Heavy metal é coisa de acadêmico erudito, só para atazanar a vida de quem acha que roqueiro é alienado. Pois não é que uma tese de mestrado no Rio de Janeiro sobre metal extremo ganhou nota máxima e se transformou em livro? E em livro muito bem escrito e muito informativo, quase um livro-reportagem.
"Trevas sobre a luz - O underground do heavy metal extremo no Brasil" foi editado pela editora Alameda, de São Paulo, e pode ser encontrado na Livraria Saraiva e na Cultura. O autor é Leonardo Carbonieri Campoy, professor da rede pública do Paraná e ex-vocalista de várias bandas de metal do Paraná.
Se existisse uma categoria científica chamada "antropologia urbana", esta obra seria o melhor exemplo. Campoy consegue traduzir para o mundo real o significa música extrema e metal extremo.
Consegue destrinchar para quem não entende como aquele "barulho brutal" pode ser chamado de música, além de mostrar toda uma estética construída por trás do movimento - agressivo e às violento, em termos sonoros, mas que agrupa uma parcela expressiva de adeptos.
O livro constrói sua argumentação sempre tendo a música como base, mas investiga como foi possível construir uma comunidade no Brasil em torno de um subgênero musical ignorado pela mídia tradicional e execrado pela sociedade conservadora - e nem tão conservadora assim. Afinal, como foi possível prosperar por aqui uma cena que tem por base uma música brutal e a gressiva, originária da Alemanha e da Escandinávia?
A formação de Campoy ajudou bastante na elaboração do texto. Sociólogo, com ampla visão do que significa a antropologia como ferramenta científica, ele não se limitou apenas a mostrar a existência de uma cena metálica extrema: pesquisou o seu surgimento e conseguiu escancarar os detalhes de seu funcionamento.
Não há uma grande preocupação em buscar conclusões definitivas a respeito do assunto. Campoy tenta entender e traduzir como foi possível que o metal extremo, com sua agressividade e peso, atraiu adeptos mesmo abordando temas até então distantes da realidade artística e lírica do meio cultural brasileiro, apoiando-se em um imaginário que estiliza o mal, o abjeto, o horror, a destruição - quando não o satanismo e a negação total da sociedade ocidental atual e qualquer coisa que possa ser ligada à religião e à Igreja Católica.
Coisa de gente esquisita e marginalizada, ou revoltada? Até pode ser em alguns casos, mas Campoy demonstra por meio de muita informação que o heavy metal, extremo ou não, é um gênero que necessita de uma certa dose de conteúdo e de inteligência, ao mesmo tempo em que incentiva o questionamento, a buscar explicações - incentiva o pensamento, estimula o ouvinte a pensar.
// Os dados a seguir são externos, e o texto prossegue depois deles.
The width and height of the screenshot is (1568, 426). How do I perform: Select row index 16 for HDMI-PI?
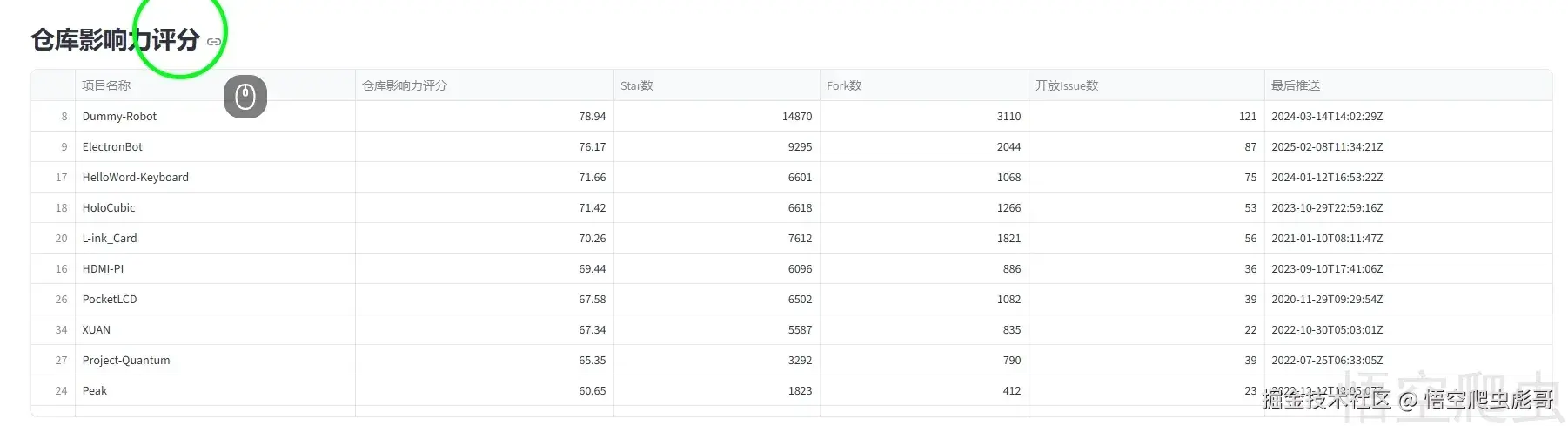pos(61,268)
Portanto, heavy metal é coisa de academia, de pós-graduação, de doutorado. Coisa de gente inteligente e com conteúdo, ao contrário que normalmente se vê em outros gêneros e subgêneros musicais populares tão apreciados no Brasil. É uma leitura obrigatória para quem pretende entender, de alguma forma, o porquê de o subgênero pesado e agressivo atrair desde crianças e adolescentes até professores e sociólogos.
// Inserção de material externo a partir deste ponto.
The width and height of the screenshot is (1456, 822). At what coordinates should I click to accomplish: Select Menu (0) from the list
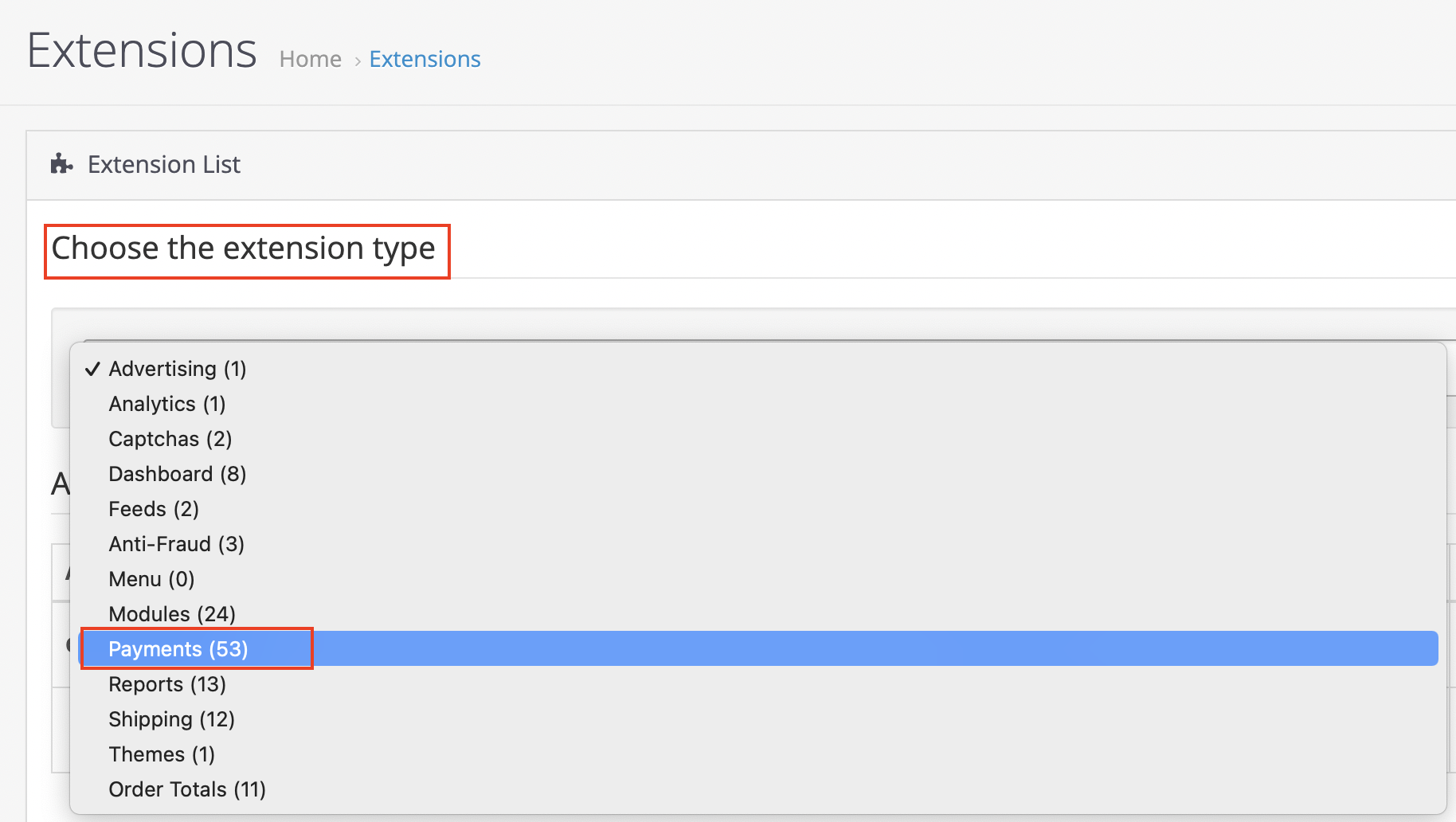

Leonardo Campoy é bacharel em ciências sociais pela Universidade Federal do Paraná e mestre em sociologia e antropologia pela Universidade Federal do Rio de Janeiro. "Trevas sobre a Luz" é a dissertação de mestrado defendida no fim de 2008 na UFRJ. Como ela ganhou um prêmio da ANPOCS (associação nacional dos programas de pós graduação em ciências sociais), foi virou livro.